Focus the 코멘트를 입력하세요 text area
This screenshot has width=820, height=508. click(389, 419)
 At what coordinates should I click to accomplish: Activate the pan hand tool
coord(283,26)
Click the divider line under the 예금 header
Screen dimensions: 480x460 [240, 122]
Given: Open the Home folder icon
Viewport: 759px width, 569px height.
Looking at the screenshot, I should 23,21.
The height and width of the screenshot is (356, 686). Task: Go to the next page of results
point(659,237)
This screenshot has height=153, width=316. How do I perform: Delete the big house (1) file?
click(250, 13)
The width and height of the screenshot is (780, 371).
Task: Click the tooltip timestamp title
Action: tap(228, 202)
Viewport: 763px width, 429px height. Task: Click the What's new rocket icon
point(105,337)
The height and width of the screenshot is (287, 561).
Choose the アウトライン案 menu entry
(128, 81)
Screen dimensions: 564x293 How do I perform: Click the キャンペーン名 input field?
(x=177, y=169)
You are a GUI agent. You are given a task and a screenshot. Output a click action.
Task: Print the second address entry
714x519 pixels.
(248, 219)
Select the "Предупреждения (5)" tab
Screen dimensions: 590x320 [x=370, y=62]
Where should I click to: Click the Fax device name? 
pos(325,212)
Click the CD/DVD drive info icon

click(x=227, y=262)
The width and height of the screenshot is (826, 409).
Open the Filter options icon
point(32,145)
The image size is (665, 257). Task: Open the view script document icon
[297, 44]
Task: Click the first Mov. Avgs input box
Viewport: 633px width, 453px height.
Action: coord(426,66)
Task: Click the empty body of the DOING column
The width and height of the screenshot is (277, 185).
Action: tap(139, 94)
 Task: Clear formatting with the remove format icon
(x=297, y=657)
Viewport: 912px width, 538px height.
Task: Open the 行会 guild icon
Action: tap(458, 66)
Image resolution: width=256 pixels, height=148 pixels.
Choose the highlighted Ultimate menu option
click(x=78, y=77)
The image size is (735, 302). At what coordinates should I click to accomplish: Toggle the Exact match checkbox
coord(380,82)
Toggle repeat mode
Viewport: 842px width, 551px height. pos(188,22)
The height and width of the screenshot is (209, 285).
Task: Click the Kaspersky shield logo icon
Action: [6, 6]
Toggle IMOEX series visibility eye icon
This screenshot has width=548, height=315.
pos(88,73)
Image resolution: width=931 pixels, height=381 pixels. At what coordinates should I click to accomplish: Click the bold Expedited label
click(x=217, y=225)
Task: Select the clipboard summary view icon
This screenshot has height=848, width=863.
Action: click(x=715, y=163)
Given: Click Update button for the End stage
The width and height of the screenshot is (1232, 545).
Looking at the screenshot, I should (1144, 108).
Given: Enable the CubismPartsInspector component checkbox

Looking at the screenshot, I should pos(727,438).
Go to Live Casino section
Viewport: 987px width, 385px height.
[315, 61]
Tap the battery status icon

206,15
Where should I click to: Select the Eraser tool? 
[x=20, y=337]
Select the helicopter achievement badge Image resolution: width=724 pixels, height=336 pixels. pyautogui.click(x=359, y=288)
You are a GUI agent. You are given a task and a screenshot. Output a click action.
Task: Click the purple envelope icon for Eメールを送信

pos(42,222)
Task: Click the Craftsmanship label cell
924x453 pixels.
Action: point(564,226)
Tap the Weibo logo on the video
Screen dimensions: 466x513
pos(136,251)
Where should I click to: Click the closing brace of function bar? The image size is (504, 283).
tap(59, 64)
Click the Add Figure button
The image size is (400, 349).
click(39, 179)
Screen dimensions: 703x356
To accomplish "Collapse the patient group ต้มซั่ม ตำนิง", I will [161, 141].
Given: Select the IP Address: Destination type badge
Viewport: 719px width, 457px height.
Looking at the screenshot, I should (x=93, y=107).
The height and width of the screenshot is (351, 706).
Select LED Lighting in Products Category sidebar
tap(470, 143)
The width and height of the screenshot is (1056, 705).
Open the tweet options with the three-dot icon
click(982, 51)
········
TRY IT: Check each line of the records for the string "badge" and copy those that have it.

YOUR RESPONSE:
Select the helicopter achievement badge Image resolution: width=724 pixels, height=336 pixels. pyautogui.click(x=359, y=288)
Given: Select the IP Address: Destination type badge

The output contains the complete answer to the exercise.